Data Mining the 2017 Data Professional Salary Survey
For awhile now, I've been playing with data mining/data science. When Brent (b/t) released the results of his 2017 Data Professional Salary Survey, I thought it might be a good reason to play with building a Decision Tree and seeing what information I could gather.
For this Decision Tree, I want to see what factors had the most impact on salary. This is on salary in general, not what factors went into making the most money, but how it breaks down. Now, I need to be clear, I didn't do any data cleansing here and this data was generated by humans, so I wouldn't run out and change your life plan and goals based on what I found here.
There are several ways to create Decision Trees, but I used the Data Mining functionality included in SSAS. One nice thing is that you don't have to have a cube in order to take advantage of the data mining models. You do however need to have an multidimensional SSAS instance. There are several mining structures available, but I thought that a Decision Tree made sense for this experiment. For complete transparency, I didn't use all of the fields that were included in the survey, but chose them based on their weight.
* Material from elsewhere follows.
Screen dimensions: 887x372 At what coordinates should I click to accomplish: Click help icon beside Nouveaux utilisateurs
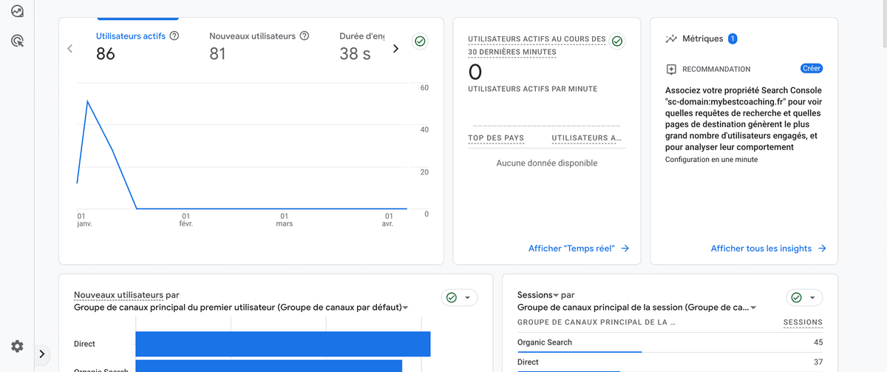click(x=304, y=35)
SSAS will suggest columns based on what you are trying to predict. This is what came back for Salary:
So already of interest - it didn't look like the number of database servers was weighted heavily, but I did add to the input columns. I'm not to going to go into detail about how Decision Trees are created - there are plenty of great blogs posts about that already (check here and here for examples). So after building and deploying my solution I came back with this.
Voila! Perfectly understandable, right?
Now if we focus on the parts of the tree where most of the responses fell (darker blue tiles), we can see how different factors influence different levels.
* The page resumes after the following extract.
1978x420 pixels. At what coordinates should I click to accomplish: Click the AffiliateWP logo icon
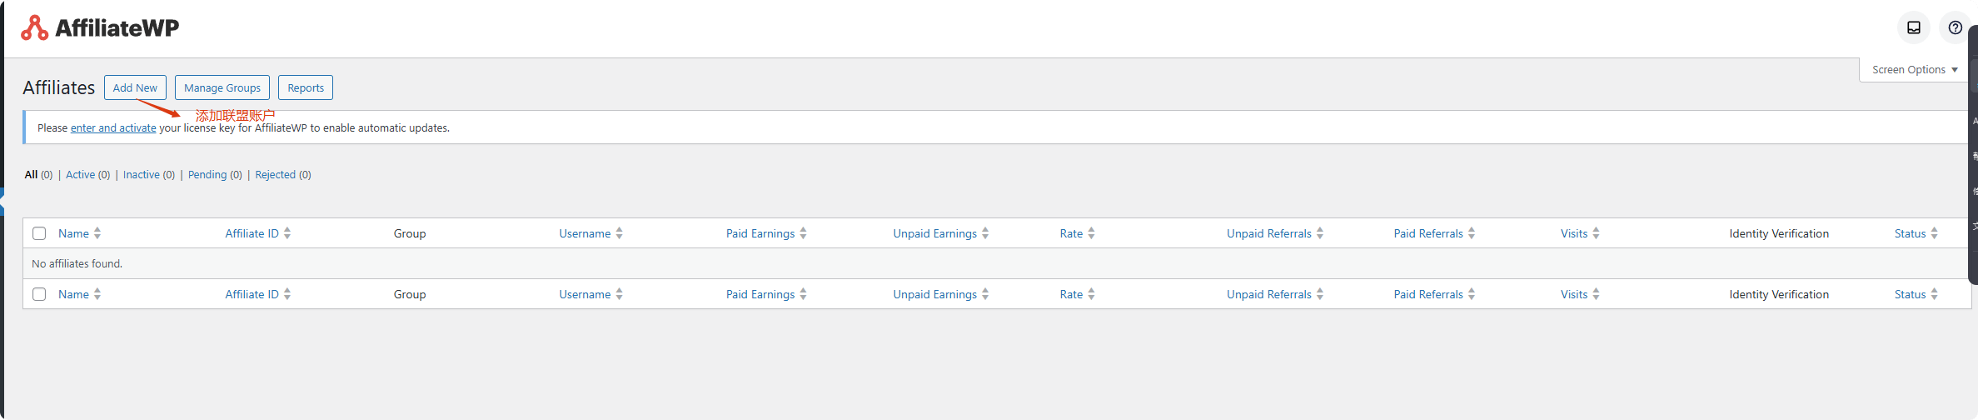point(34,28)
It makes sense to me that the first differentiating attribute was the number of years of experience. I was surprised though that Country was the such a large factor.
Another interesting piece is the Dependency Network. This shows all of the attributes that the salary depended on. Within this you can look at how strong each of the attributes are. I selected the top 50%.
I thought it was interesting that Education, Certifications, and Job Title weren't in that top 50%.
I hope that this was as interesting for you as it was for me to put together. Hopefully it encourages you to start playing around with Data Mining.